House prices are flat lining, says Hometrack
For the third month in a row Hometrack has registered steady house prices, with a perkier southern market compensating for weaker activity in the north.
But this has not led Richard Donnell, Director of Research at the housing market data provider, to call the bottom of the market.
Viewed in isolation, ignoring the data on the broader economy, it is easy to see these figures as positive, with the time to sell homes dropping, lower discounts and more postcodes registering price rises.
But Richard still feels that a broad based recovery is some years away. And it seems evident that he, like many observers of the housing market, sensibly remains open minded about how the strengths of the forces driving up prices will play against those that may drive prices down.
The impact of rising unemployment has yet to figure large in the data.
Although it is easy to read the regional figures as a hint that the relatively worse performance in the north compared with the south may be down to a broadly weaker jobs prospects in the north.

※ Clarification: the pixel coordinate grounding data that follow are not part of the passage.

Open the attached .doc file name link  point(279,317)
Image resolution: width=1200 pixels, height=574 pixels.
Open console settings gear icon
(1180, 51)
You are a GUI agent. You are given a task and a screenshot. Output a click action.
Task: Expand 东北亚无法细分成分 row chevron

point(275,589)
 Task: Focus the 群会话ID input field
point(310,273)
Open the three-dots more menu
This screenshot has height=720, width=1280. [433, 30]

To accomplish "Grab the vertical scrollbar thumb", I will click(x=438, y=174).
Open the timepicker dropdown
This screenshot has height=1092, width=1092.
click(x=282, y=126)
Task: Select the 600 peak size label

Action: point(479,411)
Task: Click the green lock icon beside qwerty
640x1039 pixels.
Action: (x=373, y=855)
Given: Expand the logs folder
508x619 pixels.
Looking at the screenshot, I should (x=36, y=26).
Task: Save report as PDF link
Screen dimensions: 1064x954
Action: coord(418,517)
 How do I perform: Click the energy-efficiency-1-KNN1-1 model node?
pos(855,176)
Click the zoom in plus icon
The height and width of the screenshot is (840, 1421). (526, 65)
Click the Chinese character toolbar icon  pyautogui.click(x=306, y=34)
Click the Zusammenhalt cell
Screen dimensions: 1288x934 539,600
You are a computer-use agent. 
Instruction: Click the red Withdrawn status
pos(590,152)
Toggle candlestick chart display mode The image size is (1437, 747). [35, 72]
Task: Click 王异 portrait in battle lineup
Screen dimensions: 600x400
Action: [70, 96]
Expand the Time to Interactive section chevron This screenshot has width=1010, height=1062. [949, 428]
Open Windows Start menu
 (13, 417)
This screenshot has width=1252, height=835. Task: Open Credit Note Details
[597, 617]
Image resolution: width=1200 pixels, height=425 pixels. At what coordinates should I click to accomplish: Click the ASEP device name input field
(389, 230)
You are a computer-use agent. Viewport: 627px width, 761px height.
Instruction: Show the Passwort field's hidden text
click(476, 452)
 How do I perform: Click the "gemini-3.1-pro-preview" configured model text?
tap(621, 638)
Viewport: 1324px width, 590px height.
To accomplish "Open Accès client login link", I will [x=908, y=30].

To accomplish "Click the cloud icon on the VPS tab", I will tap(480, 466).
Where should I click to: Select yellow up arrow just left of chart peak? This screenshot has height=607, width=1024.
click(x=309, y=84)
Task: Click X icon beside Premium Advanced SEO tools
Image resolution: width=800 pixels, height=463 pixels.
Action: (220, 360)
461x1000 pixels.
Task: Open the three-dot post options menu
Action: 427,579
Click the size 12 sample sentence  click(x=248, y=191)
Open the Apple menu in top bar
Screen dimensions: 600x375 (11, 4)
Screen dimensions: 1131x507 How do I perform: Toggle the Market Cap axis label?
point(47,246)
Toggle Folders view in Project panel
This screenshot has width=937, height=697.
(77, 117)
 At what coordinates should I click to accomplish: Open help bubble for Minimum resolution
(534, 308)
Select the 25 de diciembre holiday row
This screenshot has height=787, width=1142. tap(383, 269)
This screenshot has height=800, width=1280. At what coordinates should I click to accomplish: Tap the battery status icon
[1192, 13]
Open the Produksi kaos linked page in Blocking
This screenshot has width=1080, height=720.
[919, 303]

The current stasis in house prices appears to be, in Richard’s view as in many others, created by the lack mortgage finance and lower buyer confidence on the down side pitted against increased demand, a pick up in sales and a growing scarcity of homes on the market on the upside.
This is clearly fragile. And one can easily paint mental pictures of quite dramatic market reactions to a change in any of these factors.
Until we see more evidence of how big a role rising unemployment will play within the housing market it seems very prudent to hold fire on big pronouncements about which way the market is heading.